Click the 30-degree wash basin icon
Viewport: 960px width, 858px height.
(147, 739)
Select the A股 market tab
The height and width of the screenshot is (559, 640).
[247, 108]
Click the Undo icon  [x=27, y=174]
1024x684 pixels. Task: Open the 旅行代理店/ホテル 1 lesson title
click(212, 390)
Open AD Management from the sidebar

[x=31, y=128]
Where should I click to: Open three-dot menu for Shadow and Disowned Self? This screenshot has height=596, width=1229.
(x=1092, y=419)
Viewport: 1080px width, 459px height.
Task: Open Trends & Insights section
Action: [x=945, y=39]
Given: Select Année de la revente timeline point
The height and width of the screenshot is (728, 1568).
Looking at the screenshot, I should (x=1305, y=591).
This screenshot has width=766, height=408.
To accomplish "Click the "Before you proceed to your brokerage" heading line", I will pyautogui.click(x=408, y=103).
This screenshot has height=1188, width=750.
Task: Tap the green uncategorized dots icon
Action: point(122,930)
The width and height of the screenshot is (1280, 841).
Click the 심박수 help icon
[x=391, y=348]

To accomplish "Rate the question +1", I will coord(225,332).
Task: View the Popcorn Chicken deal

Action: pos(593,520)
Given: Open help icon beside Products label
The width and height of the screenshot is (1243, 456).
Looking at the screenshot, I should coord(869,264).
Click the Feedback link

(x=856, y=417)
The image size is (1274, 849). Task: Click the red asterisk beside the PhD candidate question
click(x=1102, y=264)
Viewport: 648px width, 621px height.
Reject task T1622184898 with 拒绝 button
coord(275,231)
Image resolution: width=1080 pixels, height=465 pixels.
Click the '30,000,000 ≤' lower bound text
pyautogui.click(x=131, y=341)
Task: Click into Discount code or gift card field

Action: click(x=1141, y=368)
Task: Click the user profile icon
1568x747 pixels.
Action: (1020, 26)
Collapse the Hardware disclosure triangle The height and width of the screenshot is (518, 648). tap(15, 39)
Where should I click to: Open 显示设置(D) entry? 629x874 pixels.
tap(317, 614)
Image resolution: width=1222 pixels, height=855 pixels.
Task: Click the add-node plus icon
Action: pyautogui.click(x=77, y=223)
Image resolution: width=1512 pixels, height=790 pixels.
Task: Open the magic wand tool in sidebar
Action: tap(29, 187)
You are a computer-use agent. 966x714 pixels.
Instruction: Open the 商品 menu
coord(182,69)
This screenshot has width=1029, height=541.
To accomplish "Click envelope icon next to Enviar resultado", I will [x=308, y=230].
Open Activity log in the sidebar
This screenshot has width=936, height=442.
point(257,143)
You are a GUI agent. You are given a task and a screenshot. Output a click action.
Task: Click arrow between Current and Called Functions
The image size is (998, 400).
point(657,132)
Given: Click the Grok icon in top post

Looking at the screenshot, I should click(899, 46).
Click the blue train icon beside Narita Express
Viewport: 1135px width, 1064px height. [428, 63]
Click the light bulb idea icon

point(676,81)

Task statement: Starting with the line containing "Viewport: 648px width, 621px height." and going on through the line containing "Collapse the Hardware", give those lines of the material again with "Discount code" renamed to "Promo code" and nothing else changed.

Solved problem:
Viewport: 648px width, 621px height.
Reject task T1622184898 with 拒绝 button
coord(275,231)
Image resolution: width=1080 pixels, height=465 pixels.
Click the '30,000,000 ≤' lower bound text
pyautogui.click(x=131, y=341)
Task: Click into Promo code or gift card field

Action: click(x=1141, y=368)
Task: Click the user profile icon
1568x747 pixels.
Action: (1020, 26)
Collapse the Hardware disclosure triangle The height and width of the screenshot is (518, 648). tap(15, 39)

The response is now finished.